## PROVIDED DATA

***

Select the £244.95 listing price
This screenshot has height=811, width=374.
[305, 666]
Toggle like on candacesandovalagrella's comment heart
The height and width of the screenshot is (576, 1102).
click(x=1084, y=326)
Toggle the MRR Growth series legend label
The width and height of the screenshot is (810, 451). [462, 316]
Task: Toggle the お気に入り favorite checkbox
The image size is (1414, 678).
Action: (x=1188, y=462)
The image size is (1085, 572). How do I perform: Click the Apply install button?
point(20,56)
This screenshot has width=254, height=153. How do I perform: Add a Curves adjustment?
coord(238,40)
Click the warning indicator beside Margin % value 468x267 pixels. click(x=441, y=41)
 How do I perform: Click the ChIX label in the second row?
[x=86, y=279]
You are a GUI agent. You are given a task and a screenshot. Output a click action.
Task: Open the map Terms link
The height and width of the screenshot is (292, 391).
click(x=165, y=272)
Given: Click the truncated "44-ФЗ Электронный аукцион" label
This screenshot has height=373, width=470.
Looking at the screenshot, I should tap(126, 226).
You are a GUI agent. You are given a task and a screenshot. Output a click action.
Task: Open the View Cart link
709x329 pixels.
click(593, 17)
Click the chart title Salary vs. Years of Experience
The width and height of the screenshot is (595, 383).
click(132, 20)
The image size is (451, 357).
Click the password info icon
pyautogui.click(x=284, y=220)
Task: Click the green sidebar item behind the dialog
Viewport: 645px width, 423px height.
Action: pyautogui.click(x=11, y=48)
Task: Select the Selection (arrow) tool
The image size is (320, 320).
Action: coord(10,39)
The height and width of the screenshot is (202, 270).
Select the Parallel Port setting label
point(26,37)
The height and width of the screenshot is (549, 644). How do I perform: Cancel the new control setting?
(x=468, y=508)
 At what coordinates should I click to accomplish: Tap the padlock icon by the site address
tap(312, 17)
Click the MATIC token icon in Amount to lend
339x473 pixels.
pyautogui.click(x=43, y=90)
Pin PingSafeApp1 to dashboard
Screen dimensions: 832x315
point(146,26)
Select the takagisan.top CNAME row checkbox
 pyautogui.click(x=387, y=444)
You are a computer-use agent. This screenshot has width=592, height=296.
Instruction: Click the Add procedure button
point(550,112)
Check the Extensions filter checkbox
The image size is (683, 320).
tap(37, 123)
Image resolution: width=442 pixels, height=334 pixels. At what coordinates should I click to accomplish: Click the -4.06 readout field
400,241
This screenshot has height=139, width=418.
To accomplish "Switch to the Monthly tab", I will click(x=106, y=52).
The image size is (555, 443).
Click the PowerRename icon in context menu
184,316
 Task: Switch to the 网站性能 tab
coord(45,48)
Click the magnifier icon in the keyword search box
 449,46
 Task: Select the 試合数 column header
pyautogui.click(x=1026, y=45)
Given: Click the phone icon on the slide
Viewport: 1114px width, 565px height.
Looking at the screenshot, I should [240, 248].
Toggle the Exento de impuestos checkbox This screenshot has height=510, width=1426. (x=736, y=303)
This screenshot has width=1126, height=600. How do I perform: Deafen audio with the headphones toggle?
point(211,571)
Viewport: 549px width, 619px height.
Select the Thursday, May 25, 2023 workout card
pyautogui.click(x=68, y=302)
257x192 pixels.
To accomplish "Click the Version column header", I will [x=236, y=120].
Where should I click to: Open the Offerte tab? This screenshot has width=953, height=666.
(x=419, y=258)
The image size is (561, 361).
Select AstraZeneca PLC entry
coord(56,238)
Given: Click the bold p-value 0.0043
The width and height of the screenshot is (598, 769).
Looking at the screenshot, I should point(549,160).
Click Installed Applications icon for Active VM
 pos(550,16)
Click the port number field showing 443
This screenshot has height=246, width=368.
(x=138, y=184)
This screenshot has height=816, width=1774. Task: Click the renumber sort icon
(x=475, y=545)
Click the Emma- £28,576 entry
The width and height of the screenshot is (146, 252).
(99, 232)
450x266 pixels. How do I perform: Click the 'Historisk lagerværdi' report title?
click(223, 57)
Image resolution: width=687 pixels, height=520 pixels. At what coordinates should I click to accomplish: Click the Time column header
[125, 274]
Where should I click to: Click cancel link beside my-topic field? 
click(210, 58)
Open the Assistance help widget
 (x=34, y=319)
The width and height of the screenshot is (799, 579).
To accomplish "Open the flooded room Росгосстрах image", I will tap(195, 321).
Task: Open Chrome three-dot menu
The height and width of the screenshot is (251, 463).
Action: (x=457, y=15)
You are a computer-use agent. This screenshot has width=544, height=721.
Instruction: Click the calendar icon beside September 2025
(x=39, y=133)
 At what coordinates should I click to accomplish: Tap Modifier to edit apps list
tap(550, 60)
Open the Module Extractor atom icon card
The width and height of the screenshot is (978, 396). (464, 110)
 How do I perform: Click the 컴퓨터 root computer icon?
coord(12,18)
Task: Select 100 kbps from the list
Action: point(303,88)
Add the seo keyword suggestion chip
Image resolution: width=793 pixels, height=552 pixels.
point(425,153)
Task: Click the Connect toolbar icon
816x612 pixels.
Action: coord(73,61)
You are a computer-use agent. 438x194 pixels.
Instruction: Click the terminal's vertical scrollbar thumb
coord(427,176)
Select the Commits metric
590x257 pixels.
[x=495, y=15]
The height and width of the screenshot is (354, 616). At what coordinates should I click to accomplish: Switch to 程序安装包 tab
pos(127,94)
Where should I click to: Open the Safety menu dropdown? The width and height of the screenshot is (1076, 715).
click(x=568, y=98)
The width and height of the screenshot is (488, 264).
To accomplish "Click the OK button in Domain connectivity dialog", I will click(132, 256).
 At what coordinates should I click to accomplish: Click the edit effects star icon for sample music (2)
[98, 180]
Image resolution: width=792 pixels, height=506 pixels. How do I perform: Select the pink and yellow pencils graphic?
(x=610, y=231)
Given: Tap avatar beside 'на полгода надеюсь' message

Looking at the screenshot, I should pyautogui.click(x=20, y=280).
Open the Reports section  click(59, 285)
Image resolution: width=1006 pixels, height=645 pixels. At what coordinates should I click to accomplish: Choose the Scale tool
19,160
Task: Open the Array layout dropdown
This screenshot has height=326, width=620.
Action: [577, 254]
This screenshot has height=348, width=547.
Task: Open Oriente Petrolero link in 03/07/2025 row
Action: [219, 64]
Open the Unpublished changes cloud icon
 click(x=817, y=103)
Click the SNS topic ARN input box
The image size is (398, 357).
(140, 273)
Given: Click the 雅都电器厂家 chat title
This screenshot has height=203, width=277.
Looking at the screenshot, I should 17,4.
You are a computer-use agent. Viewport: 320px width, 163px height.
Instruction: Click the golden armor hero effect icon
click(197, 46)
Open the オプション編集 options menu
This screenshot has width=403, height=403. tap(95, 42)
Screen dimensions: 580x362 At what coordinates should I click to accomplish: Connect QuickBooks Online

***

If a line of the material contains the word "will", pick it out and copy it.

To accomplish "Switch to the Monthly tab", I will click(x=106, y=52).
To accomplish "Click the Version column header", I will [x=236, y=120].
To accomplish "Open the flooded room Росгосстрах image", I will tap(195, 321).
To accomplish "Click the OK button in Domain connectivity dialog", I will click(132, 256).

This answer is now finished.